В кабинет вошёл, молодцевато подёргивая обтянутым в коричневый френч плечами, Лев Давидыч Троцкий. На крепких бритых щеках остался ещё налёт тающего инея, жёлтые щегольские гетры до колен весело поскрипывал при каждом шаге.
— Драгоценная Мария Фёдоровна! Ручку. Здорово, панове! А я, простите, задержался — на пожаре был.

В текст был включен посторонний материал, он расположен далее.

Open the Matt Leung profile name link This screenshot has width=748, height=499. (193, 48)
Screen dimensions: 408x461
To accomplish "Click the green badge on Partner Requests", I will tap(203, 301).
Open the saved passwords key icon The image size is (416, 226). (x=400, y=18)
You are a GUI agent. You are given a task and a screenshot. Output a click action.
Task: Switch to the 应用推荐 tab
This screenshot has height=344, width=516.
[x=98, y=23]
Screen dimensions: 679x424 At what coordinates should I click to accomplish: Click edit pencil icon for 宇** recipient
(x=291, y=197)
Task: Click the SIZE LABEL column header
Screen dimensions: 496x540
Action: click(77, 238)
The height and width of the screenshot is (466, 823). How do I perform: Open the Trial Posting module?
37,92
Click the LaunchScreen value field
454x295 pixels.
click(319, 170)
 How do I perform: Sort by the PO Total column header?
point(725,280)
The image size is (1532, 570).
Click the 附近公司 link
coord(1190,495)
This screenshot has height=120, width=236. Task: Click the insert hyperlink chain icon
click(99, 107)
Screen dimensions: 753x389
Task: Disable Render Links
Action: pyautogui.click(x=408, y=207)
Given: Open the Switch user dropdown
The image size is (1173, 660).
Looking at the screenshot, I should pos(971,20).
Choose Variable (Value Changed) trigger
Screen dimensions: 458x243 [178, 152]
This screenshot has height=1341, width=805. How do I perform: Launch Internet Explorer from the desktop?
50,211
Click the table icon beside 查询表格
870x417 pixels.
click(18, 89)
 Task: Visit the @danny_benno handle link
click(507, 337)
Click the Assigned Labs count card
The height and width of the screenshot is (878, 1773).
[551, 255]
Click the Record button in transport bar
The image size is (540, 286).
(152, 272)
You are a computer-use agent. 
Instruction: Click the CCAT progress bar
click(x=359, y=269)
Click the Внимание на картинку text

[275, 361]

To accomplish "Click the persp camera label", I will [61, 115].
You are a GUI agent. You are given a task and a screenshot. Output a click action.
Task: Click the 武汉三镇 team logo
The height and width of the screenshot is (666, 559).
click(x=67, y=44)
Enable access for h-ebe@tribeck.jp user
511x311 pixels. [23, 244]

— Где пожар? — На Глазовой. Эти канальи от холода готовы даже дома жечь, чтобы согреться. Я двух всё-таки приказал арестовать — типичные поджигатели.
— Ну, не будем терять золотого времени, — хлопотливо пробормотал Луначарский, посматривая на золотые часы.
— Кстати, Лёвушка, об аресте… Помнишь, я тебя просил за того старика профессора, что сдуру голодный бунт на Петроградской стороне устроил? Выпустили вы его?